(Collected data)
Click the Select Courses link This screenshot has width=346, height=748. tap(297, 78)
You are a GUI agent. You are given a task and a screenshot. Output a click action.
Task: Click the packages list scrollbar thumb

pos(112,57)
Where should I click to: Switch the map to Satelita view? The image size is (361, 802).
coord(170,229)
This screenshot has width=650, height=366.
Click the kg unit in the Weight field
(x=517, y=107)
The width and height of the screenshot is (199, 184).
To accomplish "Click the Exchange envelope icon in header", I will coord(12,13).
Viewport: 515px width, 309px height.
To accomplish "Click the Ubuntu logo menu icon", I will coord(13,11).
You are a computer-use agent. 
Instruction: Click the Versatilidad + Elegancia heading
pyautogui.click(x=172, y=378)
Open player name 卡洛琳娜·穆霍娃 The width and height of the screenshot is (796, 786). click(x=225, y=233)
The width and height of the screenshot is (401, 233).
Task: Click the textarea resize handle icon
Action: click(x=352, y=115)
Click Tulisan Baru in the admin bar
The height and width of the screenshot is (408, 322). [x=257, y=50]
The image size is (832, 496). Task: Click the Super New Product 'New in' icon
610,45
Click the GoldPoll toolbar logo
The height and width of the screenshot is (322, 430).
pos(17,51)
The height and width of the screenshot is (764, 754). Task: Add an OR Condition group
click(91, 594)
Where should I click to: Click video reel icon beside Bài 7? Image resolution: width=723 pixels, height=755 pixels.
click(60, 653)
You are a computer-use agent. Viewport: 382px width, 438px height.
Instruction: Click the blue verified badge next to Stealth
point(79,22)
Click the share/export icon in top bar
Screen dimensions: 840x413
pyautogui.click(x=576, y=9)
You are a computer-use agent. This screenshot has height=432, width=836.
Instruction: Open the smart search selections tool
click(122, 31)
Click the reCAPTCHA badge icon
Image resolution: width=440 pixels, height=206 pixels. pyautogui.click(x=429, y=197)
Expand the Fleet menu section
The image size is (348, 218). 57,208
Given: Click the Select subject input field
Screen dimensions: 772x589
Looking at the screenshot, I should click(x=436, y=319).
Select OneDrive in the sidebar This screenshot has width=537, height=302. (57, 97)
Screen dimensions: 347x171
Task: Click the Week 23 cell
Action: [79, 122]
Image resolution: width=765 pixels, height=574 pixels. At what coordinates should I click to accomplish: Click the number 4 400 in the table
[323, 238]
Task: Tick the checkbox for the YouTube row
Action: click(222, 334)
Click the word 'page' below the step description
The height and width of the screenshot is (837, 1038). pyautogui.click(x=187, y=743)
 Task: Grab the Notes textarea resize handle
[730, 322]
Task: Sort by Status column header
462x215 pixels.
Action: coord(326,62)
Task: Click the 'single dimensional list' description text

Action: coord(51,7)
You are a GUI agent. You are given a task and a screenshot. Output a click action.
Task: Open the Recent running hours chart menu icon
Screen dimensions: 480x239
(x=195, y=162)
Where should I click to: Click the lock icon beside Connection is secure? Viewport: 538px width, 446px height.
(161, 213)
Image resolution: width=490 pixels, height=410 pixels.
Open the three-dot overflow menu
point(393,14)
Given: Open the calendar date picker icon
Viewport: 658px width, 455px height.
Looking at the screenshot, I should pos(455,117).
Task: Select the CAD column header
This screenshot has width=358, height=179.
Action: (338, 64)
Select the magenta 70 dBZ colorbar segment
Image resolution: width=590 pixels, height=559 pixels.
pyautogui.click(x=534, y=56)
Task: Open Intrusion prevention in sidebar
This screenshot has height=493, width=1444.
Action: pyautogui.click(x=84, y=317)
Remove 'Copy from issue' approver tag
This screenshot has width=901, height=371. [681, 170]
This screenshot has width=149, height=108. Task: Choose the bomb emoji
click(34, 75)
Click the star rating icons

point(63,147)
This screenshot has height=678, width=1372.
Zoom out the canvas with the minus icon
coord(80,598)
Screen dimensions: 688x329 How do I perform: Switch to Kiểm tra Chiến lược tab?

Work to be completed: The lines running from the start of the data through the one that contains "You are a computer-use agent. This" should be reproduced exactly, and only those.

Solution to this exercise:
Click the Select Courses link This screenshot has width=346, height=748. tap(297, 78)
You are a GUI agent. You are given a task and a screenshot. Output a click action.
Task: Click the packages list scrollbar thumb

pos(112,57)
Where should I click to: Switch the map to Satelita view? The image size is (361, 802).
coord(170,229)
This screenshot has width=650, height=366.
Click the kg unit in the Weight field
(x=517, y=107)
The width and height of the screenshot is (199, 184).
To accomplish "Click the Exchange envelope icon in header", I will coord(12,13).
Viewport: 515px width, 309px height.
To accomplish "Click the Ubuntu logo menu icon", I will coord(13,11).
You are a computer-use agent. 
Instruction: Click the Versatilidad + Elegancia heading
pyautogui.click(x=172, y=378)
Open player name 卡洛琳娜·穆霍娃 The width and height of the screenshot is (796, 786). click(x=225, y=233)
The width and height of the screenshot is (401, 233).
Task: Click the textarea resize handle icon
Action: click(x=352, y=115)
Click Tulisan Baru in the admin bar
The height and width of the screenshot is (408, 322). [x=257, y=50]
The image size is (832, 496). Task: Click the Super New Product 'New in' icon
610,45
Click the GoldPoll toolbar logo
The height and width of the screenshot is (322, 430).
pos(17,51)
The height and width of the screenshot is (764, 754). Task: Add an OR Condition group
click(91, 594)
Where should I click to: Click video reel icon beside Bài 7? Image resolution: width=723 pixels, height=755 pixels.
click(60, 653)
You are a computer-use agent. Viewport: 382px width, 438px height.
Instruction: Click the blue verified badge next to Stealth
point(79,22)
Click the share/export icon in top bar
Screen dimensions: 840x413
pyautogui.click(x=576, y=9)
You are a computer-use agent. This screenshot has height=432, width=836.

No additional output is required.